Last Thursday, Maj. Gen. Mani Yitzhaki, head of the police’s investigations and intelligence division, State Prosecutor Shay Nitzan and Ben-Ari all met with Weinstein at his office. They decided to allow the police to call Ben-Eliezer in for questioning, to provide his version of the affair. While sitting across from investigators and learning of the suspicions against him, Ben-Eliezer began to fidget uncomfortably in his chair, chuckle ironically, and claim that the ordeal was an attempt by his rivals to sabotage his presidential candidacy.
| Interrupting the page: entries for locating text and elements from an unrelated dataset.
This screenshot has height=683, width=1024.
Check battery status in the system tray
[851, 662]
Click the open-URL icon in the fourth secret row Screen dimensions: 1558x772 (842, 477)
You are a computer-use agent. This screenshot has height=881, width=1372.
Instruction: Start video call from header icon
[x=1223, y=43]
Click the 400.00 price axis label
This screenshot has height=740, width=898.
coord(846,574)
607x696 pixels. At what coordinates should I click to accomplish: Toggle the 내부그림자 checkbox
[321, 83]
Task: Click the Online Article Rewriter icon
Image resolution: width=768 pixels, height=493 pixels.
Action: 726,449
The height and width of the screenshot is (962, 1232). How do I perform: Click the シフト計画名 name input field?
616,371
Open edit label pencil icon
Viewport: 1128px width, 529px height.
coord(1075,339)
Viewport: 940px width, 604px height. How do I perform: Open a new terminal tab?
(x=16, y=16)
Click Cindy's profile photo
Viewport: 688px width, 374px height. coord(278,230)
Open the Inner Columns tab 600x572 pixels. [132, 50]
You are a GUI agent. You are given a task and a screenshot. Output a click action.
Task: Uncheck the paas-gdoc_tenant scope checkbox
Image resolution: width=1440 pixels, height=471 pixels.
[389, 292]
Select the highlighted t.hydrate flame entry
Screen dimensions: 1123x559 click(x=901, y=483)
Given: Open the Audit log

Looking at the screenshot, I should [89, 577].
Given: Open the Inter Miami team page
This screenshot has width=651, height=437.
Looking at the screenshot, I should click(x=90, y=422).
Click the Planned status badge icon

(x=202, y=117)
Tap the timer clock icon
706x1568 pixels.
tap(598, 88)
Investigators told him that only they possessed this information, and that if he provided convincing explanations, he would exit the offices of the Lahav 433 unit (the Israeli equivalent of the FBI) without any further suspicion against him. Officials involved in the investigation stated that as opposed to Nanishkavili, Ben-Eliezer was not clear and concise in speaking with investigators. When asked about his ties with Nanishkavili, Ben-Eliezer claimed that he did not know him well: He knew his name, but had no real connection with him.

Ben-Eliezer’s statements did not correspond to the testimony provided by Nanishkavili. Investigation officials stated Saturday that they do not intend to cease questioning Ben-Eliezer after his withdrawal from the presidential race. Weinstein and other officials believe that they possess information that can lead to a much larger investigation into other various businessmen who might have transferred funds to Ben-Eliezer, possibly through family members.

Following his withdrawal from the race, however, it was decided to postpone the next questioning session, originally planned for Saturday night. The investigators decided to take more time to prepare themselves, while granting Ben-Eliezer more time to return to the questioning room with more coherent answers.